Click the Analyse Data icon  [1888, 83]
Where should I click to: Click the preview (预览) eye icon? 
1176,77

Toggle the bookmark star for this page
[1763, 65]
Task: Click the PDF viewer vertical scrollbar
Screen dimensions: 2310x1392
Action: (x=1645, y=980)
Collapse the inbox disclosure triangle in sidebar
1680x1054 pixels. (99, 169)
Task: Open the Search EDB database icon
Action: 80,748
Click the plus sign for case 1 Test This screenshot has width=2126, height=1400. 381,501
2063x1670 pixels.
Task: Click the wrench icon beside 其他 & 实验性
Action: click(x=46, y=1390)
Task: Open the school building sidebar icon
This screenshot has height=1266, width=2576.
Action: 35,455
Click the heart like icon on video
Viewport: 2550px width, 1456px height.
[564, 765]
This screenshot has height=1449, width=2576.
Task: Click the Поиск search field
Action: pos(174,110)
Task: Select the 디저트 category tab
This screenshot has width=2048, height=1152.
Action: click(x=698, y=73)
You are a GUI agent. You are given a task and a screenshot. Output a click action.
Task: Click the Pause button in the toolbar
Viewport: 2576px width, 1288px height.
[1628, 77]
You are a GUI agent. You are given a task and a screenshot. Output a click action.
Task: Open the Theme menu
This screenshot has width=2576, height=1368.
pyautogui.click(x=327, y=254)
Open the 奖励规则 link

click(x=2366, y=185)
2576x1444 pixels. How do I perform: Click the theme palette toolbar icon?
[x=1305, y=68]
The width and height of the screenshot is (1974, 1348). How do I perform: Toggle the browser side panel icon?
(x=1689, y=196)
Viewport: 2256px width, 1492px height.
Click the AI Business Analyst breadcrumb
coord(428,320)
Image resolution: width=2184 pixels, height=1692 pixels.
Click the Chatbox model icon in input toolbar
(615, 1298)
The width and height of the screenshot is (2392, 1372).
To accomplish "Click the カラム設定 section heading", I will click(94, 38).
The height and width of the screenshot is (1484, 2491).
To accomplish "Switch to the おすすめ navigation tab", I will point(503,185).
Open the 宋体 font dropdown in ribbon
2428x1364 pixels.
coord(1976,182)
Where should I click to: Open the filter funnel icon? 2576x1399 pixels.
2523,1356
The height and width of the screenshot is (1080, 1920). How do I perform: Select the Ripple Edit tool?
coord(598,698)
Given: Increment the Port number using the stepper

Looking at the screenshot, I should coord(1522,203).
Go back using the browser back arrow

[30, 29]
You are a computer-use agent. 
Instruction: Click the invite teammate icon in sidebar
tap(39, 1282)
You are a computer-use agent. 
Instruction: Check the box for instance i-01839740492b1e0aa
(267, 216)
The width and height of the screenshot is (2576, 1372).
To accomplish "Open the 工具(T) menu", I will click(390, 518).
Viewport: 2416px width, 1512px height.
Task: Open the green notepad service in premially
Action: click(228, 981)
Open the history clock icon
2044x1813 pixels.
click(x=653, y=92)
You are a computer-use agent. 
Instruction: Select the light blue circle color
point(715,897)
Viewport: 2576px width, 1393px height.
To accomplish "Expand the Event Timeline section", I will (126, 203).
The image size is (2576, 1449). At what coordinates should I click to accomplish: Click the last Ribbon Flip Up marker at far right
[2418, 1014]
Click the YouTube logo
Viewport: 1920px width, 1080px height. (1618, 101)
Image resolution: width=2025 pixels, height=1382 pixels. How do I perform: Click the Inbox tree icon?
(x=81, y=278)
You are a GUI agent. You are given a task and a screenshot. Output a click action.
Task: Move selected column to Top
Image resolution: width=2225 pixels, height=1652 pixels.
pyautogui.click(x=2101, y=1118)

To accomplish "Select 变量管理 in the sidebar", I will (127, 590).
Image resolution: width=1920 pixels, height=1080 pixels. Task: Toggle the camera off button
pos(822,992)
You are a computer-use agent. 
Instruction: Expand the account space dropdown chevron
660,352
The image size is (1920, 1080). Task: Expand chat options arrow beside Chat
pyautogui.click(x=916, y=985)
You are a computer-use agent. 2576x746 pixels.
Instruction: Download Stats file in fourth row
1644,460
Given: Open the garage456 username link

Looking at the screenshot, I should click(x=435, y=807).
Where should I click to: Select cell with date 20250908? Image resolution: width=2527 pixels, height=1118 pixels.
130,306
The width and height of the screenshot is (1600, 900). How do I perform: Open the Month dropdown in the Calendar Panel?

-- WHAT TO WORK ON --
Filter the entries above down to the lines that hold the word "section", and copy those lines.

-- THE ANSWER --
To accomplish "Click the カラム設定 section heading", I will click(94, 38).
To accomplish "Expand the Event Timeline section", I will (126, 203).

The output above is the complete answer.